Hardware solutions for fault-tolerant strategies for computing systems

350 rub

Journal Nonlinear World №4 for 2022 г.

Article in number:

Type of article: scientific article

DOI: https://doi.org/10.18127/j20700970-202204-04

UDC: 681.326.7

Keywords: Fault tolerance redundancy hardware solutions computing systems reliability enhancement dynamic redundancy fault tolerance strategies masking detection codes error correction self-test modules fault localization reconfiguration and repair

Authors:

A.N. Stalnov1, O.N. Andreeva2, E.G. Berger3

1,2 JSC “Concern Morinsis-Agat” (Moscow, Russia)

3 MIREA – Russian Technological University) (Moscow, Russia)

Abstract:

Relevance. With growing density of hardware there is a risk of multiple temporary fault which grows at order of magnitude prime concern for designers of new computer systems for safety-critical application. Hardware faults occur due to natural phenomena such as ionized radiation, variations in the manufacturing process, vibrations, etc. Computer systems devoted to critical-control applications must have an extremely high degree of reliability as faults in computer systems can cause vast economic losses and even endanger human life. Some computer systems have commercial, off-the-shelf components that do not provide the required degree of reliability. One solution to reliability problems is the creation of fault-tolerant systems. Redundant configurations of computer systems have been used in research and design to provide system fault tolerance. The fault tolerance is concerned with the continuation of the correct operation of a system despite an internal fault. Fault tolerance is achieved by using different methods of time redundancy, information redundancy, and software redundancy. Hardware redundancy is frequently used. Hardware fault tolerance is the most mature area in fault-tolerant computing. Many hardware fault tolerance techniques have been developed and used in practice in critical applications, ranging from telephone exchanges to space missions. In the past, the main obstacle to a wide use of hardware fault tolerance was the cost of the extra hardware required. With the continued reduction in the cost of hardware, this is no longer a significant drawback, and the use of hardware fault tolerance techniques is expected to increase. However, other constraints, notably on power consumption, may continue to restrict the use of massive redundancy in many applications. The task of designing and understanding fault-tolerant distributed system architectures is notoriously difficult: one has to stay in control of not only the standard system activities when all components are well, but also of the complex situations which can occur when some components fail. The difficulty of this task can be exacerbated by the lack of clear structuring concepts. In this regard, the analysis and systematization of methods and hardware solutions for fault-tolerant strategies of computing systems is relevant.
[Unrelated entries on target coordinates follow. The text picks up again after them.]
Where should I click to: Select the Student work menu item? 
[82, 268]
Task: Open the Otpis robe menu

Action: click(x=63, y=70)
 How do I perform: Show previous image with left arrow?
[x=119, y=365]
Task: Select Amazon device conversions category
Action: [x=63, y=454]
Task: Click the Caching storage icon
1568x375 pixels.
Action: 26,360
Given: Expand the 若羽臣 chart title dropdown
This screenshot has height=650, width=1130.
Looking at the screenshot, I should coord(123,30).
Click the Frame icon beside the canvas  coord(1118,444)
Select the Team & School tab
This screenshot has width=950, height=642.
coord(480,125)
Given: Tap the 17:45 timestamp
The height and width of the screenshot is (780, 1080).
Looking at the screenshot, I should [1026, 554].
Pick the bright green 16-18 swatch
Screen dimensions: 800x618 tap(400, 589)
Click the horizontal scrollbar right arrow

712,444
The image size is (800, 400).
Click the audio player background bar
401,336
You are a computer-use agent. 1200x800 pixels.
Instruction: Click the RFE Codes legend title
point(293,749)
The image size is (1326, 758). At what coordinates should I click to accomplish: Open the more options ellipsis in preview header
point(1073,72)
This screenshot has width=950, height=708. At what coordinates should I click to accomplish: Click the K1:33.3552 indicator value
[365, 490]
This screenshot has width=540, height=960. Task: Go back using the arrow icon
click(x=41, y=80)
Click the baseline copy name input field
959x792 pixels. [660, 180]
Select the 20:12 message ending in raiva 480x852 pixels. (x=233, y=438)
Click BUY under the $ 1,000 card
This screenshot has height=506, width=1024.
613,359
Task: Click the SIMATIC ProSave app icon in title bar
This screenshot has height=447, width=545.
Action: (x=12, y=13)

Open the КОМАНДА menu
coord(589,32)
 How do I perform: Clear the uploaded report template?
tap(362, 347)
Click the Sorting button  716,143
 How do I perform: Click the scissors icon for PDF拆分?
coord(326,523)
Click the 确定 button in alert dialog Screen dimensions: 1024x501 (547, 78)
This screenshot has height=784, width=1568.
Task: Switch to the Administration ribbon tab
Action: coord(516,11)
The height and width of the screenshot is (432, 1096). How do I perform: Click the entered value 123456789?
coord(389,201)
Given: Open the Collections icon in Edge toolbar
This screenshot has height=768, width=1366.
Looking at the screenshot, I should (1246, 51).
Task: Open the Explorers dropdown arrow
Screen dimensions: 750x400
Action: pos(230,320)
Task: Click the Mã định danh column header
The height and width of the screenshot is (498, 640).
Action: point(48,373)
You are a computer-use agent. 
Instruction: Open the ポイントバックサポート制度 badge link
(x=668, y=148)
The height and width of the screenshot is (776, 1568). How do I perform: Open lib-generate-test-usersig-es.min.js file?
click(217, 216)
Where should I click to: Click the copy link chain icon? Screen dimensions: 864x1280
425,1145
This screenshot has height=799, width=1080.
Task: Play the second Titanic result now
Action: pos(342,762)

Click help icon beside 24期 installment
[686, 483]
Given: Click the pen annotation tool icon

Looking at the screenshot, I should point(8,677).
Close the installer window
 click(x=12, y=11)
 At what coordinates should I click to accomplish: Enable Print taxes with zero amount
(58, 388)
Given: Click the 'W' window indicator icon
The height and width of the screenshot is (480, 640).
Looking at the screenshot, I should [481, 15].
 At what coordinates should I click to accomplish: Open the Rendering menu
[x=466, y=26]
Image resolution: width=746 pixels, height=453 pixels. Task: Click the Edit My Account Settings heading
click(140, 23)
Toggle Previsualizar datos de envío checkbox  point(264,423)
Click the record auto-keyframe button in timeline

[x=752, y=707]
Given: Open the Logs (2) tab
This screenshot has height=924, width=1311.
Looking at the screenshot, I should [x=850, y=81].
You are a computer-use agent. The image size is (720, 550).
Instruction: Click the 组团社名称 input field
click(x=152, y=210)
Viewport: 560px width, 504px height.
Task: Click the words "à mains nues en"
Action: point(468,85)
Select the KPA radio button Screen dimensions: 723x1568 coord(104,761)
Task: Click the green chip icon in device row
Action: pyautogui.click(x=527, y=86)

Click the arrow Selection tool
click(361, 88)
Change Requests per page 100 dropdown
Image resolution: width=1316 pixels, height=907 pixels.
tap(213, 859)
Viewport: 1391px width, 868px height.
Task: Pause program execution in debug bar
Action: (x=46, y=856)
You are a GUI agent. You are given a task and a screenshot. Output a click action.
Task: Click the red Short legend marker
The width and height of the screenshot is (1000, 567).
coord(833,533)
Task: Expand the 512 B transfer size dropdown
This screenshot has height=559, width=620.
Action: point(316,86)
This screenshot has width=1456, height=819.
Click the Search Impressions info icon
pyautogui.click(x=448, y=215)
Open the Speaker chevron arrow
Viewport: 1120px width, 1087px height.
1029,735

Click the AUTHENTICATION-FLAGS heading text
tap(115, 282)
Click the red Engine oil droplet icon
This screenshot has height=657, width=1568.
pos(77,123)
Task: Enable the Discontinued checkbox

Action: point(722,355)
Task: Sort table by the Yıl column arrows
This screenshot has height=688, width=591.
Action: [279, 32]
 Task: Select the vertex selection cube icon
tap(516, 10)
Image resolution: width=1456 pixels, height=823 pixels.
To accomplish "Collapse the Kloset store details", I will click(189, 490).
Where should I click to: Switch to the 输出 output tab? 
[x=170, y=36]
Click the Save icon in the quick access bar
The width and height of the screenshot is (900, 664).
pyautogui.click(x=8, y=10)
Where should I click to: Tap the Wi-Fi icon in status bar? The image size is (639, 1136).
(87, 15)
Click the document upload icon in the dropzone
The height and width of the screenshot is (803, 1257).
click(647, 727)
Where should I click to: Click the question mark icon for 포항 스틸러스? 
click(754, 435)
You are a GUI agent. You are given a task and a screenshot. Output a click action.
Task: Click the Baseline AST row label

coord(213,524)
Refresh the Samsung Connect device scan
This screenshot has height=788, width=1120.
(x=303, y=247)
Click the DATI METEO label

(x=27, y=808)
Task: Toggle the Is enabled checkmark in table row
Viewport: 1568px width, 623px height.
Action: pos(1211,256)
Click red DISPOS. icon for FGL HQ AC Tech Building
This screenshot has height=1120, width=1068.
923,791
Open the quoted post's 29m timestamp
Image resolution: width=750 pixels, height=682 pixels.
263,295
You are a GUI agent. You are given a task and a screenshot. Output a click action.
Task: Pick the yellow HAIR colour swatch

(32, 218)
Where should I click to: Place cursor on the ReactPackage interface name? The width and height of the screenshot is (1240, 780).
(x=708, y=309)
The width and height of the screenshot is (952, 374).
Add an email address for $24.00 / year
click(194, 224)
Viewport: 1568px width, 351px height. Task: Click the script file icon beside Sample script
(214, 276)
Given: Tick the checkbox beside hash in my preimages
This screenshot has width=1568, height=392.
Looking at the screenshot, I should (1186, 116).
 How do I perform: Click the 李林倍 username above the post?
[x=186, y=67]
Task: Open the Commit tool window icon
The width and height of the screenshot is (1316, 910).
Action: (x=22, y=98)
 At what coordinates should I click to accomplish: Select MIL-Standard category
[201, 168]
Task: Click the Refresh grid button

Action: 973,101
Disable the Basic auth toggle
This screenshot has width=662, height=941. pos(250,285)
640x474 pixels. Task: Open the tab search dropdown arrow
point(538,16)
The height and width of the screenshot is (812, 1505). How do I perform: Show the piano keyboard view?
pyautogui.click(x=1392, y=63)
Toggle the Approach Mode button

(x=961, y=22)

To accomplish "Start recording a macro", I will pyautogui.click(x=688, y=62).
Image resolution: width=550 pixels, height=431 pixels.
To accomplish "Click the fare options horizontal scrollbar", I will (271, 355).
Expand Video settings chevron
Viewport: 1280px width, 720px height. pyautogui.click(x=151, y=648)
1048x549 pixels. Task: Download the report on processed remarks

The aim of this paper is to analyze hardware solutions of fault-tolerant strategies for computing systems.

Results and their novelty. An element of the novelty of the work is the identified general development trends and problematic issues of the formation and functioning of mechanisms for ensuring the fault tolerance of hardware mechanisms of computing systems. This article discusses the basic concepts and relationships of hardware redundancy (redundancy) with the fault tolerance of computing systems. In particular, it is shown that hardware redundancy can range from simple redundancy to complex structures that include redundant blocks when the active ones fail. These forms of hardware redundancy are associated with high overhead costs, so their use is usually reserved for mission-critical systems where such overhead can be justified. The paper discloses the mechanisms of increasing reliability due to fault tolerance. The elements of fault-tolerant strategies and mechanisms of their implementation are identified.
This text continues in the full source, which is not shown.